The method you suggest for solving the censorship conjecture starts with a singularity and attempts to show that it must be surrounded by a horizon. This cannot work, for reasons described by Jerry Schermer. There are many good solutions of Einstein's equations with a naked singularity, for example, the Schwartschild solution for negative mass:

$$ds^2 = -(1+{2m\over r})dt^2 + {1\over 1+{2m\over r}} dr^2 + r^2 d\Omega$$

Which is spherically symmetric, satisfies Einstein's equations, and is manifestly horizon free and nonsingular away from $r=0$, which is naked. The point of the censorship conjecture is to prove that such a solution can never arise from sensible initial conditions. This example is excluded by the positive mass theorem, for example.

The boundary between black hole and nakedly singular solutions is the extremal solutions, which are thermodynamically zero temperature, and are as hard to realize as any other zero-temperature limit, by the third law of thermodynamics. To get a black hole to extremality, you need to cool it down carefully. One reason Penrose conjectured that naked singularities do not form is the difficulty of passing to the extremal limit, let alone through it, as you would need to do for a naked singularity.

The so-called counterexamples to censorship are cases which are fine-tuned to be on the boundary of forming a black hole. These results are very important in themselves, but have no bearing on the truth of the conjecture. The Choptuik results show that you can form a self-gravitating marginally stable system by fine tuning the initial conditions for an infalling scalar be just on the edge of forming a black-hole. The interesting result is that there is a self-similar powerlaw of scalar field energy density with a singular blow-up near $r=0$, but this naked singularity obviously resolves into a black hole at infinitesimally greater concentrations of energy, and resolves into a nonsingular solution for slightly weaker concentrations. The point is that there is a one-parameter tuning that can produce these things.

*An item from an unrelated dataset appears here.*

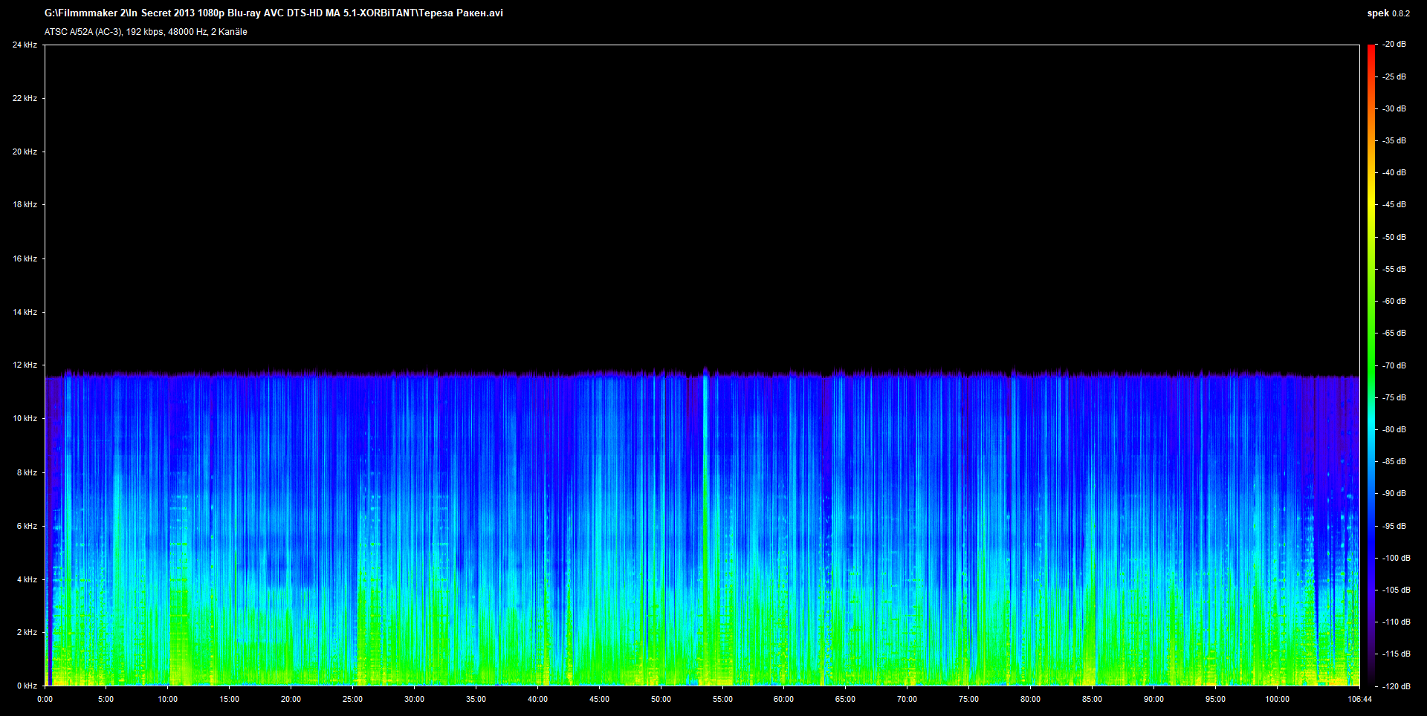The height and width of the screenshot is (716, 1427).
Task: Click the -120 dB scale label
Action: coord(1396,686)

Cosmic censorship pretty much implies that the evolution equations can be globally extended on the exterior of closed trapped surfaces from any asymptotically flat initial conditions to give a regular manifold with a time/space slicing. This is as difficult as any other global problem.

But perhaps there is a physical shortcut. In quantum gravity, using AdS/CFT, you can find a non-gravitational dual, which is flat in the large-N limit. Then you must be able to translate any physical classical initial conditions with dust into a quantum field theory state, and try to extract the space-time behavior from the field, and show it is not singular outside of the horizon. The AdS/CFT description is always exterior to the horizon anyway, since the black-holes are evaporating, and it might be possible to prove that the gravitational field is nonsingular. But the problem of mapping classical gravitational solutions to AdS/CFT states is not sufficiently well understood to carry out this program.